#### TASK STATEMENT:
Repeat the listing below word for word, starting at the line that contains "The width and" and stopping after the line that contains "click(x=111, y=83)". Omit the pictures from your answer.

#### TASK INPUT:
-- start --

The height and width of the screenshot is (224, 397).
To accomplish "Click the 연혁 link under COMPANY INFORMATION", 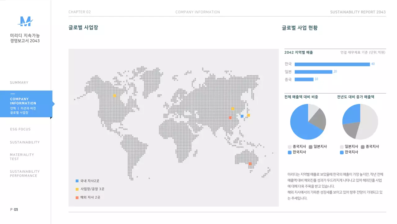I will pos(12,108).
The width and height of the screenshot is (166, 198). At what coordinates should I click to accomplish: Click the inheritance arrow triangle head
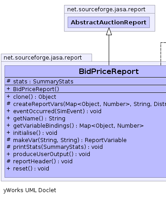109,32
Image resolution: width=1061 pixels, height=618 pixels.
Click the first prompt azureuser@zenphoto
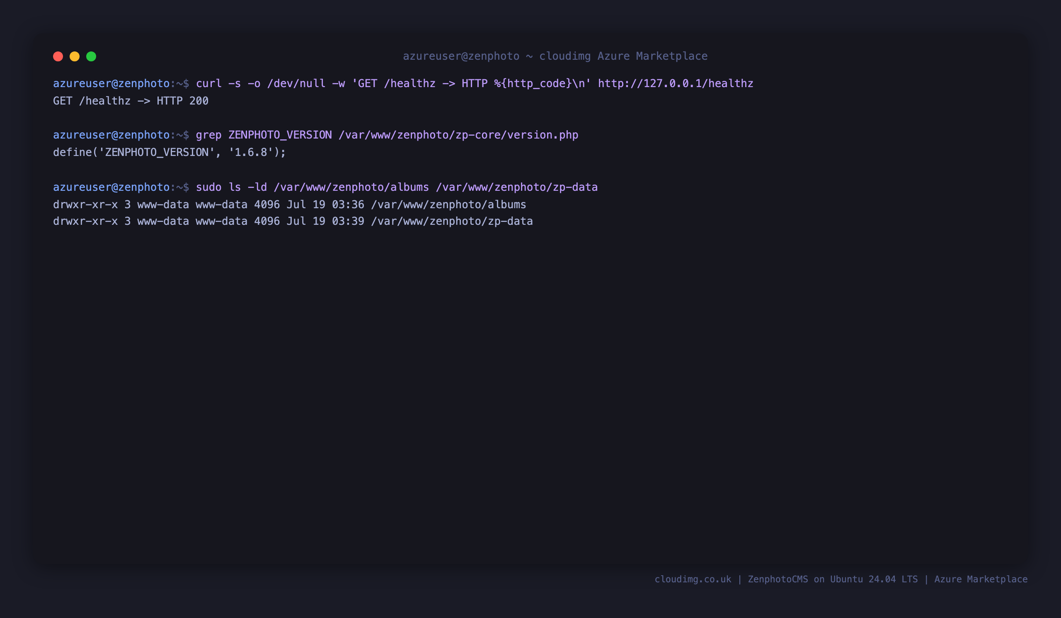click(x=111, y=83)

-- end --
-- start --

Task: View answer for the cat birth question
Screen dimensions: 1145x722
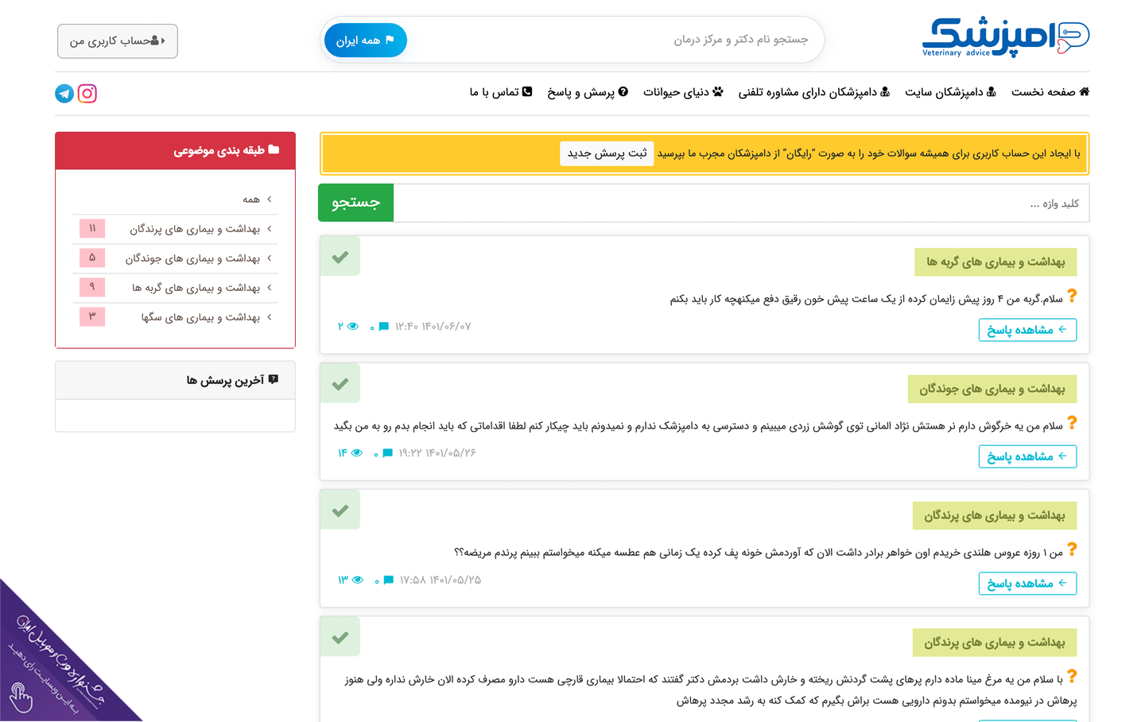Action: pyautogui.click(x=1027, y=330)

-- end --
-- start --

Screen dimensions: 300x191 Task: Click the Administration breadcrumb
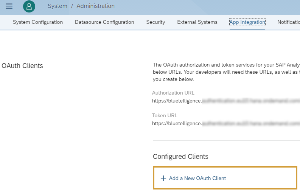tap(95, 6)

-- end --

#### WRITTEN RESPONSE:
The width and height of the screenshot is (166, 198). At what coordinates should I click to accomplish: Click the inheritance arrow triangle head
109,32
Image resolution: width=1061 pixels, height=618 pixels.
Click the first prompt azureuser@zenphoto
click(x=111, y=83)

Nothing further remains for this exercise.